━━━ Data excerpts ━━━

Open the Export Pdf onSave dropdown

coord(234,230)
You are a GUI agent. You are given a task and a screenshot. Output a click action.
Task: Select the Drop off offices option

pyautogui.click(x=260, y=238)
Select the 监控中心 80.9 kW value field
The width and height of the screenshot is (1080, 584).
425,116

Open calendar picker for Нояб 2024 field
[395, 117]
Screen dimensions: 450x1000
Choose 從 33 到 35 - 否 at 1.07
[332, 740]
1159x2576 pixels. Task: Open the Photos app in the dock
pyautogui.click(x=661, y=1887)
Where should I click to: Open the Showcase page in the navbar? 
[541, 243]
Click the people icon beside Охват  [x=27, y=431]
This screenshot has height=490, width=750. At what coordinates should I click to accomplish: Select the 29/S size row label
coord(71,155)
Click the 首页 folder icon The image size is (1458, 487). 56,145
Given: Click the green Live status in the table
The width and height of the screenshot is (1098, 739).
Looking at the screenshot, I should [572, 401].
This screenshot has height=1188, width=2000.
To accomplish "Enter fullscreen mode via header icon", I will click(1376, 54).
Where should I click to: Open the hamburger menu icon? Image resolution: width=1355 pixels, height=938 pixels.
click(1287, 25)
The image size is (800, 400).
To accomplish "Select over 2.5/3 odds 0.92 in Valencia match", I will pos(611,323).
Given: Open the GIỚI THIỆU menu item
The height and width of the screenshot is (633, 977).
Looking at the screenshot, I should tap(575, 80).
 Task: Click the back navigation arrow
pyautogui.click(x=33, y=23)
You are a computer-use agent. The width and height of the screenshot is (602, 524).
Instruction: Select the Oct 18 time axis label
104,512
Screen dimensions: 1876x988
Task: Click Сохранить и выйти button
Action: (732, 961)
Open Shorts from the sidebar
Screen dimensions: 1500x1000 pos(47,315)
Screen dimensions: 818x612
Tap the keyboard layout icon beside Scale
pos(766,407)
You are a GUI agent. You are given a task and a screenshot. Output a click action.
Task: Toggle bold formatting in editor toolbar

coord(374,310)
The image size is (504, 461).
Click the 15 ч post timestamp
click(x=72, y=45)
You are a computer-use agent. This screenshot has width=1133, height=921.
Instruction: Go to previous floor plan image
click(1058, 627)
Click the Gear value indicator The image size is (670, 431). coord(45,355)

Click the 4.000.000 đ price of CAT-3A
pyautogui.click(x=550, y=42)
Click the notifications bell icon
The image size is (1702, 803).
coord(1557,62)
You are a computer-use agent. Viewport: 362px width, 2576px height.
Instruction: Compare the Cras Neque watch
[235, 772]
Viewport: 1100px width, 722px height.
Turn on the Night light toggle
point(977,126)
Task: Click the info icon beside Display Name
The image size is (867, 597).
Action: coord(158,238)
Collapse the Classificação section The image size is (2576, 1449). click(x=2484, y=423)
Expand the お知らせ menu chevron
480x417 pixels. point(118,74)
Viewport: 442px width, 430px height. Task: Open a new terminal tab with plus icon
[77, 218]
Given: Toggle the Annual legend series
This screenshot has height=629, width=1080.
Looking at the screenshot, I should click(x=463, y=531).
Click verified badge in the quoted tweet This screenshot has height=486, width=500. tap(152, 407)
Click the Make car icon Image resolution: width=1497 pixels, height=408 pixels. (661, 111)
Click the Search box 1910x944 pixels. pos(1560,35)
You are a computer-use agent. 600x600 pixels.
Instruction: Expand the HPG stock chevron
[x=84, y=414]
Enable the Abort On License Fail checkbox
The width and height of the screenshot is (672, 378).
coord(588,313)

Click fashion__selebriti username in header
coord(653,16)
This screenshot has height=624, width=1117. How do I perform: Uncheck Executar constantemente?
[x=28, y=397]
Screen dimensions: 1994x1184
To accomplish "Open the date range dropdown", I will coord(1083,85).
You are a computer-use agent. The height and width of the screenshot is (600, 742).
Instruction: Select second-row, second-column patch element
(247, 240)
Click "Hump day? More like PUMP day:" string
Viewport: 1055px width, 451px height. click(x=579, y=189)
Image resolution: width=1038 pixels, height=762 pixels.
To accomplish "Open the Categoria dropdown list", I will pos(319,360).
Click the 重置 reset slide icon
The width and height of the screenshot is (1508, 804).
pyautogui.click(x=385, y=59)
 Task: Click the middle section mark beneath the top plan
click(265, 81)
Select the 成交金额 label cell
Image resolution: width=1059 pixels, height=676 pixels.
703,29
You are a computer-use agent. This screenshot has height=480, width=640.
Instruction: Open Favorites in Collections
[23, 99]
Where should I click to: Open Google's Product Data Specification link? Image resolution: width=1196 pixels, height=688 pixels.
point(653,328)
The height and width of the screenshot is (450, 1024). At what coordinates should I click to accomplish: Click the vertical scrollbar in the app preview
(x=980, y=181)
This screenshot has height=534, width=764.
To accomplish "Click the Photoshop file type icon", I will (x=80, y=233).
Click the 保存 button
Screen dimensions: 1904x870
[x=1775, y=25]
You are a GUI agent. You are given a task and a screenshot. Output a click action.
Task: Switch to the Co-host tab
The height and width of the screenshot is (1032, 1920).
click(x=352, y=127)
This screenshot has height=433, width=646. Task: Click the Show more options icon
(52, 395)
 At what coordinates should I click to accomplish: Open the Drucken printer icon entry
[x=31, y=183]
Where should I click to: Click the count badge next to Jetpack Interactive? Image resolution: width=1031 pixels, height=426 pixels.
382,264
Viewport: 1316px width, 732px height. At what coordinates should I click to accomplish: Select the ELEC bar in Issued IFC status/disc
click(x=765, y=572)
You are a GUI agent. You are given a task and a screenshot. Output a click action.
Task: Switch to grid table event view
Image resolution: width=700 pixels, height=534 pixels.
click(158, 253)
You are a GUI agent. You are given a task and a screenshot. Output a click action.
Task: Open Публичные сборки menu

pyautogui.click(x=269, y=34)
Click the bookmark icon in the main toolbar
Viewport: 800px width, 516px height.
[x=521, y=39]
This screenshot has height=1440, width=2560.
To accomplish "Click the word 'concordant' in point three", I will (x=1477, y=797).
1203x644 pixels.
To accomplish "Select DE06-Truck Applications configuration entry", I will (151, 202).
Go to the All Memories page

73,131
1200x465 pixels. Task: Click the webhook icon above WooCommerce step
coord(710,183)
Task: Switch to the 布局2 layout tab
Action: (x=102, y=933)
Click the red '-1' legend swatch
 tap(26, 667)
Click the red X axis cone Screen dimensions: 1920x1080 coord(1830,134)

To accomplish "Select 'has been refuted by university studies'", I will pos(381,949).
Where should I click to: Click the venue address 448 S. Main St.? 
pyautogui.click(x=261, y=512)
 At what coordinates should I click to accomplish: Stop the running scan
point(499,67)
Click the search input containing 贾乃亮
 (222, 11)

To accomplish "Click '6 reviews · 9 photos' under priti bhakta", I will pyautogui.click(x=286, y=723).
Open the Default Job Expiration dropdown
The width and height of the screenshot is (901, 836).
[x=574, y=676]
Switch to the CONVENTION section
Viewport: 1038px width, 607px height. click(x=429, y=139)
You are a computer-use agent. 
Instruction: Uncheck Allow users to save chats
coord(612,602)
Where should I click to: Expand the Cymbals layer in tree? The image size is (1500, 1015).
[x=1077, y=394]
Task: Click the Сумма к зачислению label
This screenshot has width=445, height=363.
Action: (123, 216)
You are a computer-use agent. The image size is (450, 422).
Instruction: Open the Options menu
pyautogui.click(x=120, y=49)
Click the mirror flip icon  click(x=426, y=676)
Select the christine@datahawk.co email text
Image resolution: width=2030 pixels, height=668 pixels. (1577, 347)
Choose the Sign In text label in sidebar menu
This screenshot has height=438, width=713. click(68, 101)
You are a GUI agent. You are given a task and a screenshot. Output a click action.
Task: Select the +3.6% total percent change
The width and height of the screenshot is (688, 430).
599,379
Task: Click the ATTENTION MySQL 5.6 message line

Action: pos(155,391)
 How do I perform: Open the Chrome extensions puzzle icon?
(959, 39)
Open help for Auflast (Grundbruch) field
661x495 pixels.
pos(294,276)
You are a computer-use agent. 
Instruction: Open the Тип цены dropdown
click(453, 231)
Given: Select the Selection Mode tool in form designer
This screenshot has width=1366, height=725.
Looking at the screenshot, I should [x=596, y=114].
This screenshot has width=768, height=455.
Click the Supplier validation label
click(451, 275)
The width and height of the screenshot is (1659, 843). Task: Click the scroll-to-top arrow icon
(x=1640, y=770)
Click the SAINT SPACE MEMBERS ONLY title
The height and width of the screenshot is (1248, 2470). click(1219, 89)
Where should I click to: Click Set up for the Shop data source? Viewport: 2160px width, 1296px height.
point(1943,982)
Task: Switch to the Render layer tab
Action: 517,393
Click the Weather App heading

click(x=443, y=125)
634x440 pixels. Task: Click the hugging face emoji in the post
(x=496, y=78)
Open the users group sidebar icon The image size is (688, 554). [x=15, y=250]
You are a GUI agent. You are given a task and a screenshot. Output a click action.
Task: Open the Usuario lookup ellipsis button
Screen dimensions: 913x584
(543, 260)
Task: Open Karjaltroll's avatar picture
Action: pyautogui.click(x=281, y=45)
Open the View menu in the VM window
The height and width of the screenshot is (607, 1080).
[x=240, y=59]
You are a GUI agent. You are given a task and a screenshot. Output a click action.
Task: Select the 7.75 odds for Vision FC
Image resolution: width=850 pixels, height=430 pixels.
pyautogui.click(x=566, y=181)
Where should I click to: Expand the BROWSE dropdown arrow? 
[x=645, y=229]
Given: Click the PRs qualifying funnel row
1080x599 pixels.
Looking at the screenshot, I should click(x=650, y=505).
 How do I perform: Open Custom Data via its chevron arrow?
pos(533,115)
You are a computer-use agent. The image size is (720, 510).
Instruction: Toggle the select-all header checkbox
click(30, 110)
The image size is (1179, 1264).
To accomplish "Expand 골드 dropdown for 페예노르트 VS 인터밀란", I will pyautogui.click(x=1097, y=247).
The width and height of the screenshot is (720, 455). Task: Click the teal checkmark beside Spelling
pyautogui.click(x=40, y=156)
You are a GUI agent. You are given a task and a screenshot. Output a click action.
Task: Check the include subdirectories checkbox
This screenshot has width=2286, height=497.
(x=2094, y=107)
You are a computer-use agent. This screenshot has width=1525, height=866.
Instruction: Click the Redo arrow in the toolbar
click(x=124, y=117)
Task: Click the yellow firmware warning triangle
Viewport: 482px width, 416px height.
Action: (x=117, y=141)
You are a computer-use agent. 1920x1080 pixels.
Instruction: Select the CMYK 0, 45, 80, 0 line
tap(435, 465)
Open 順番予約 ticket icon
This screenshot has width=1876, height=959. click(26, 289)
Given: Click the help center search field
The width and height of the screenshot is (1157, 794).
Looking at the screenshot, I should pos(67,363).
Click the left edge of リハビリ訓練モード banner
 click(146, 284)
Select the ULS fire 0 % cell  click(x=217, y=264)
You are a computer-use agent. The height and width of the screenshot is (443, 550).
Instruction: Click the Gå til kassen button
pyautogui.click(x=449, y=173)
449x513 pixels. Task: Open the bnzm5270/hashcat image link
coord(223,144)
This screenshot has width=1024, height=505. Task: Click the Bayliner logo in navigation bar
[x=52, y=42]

━━━

## Exercise directions
Go over the data above and copy every line that has the word "value" in it.

## Result of this task
Select the 监控中心 80.9 kW value field
Click the Gear value indicator The image size is (670, 431). coord(45,355)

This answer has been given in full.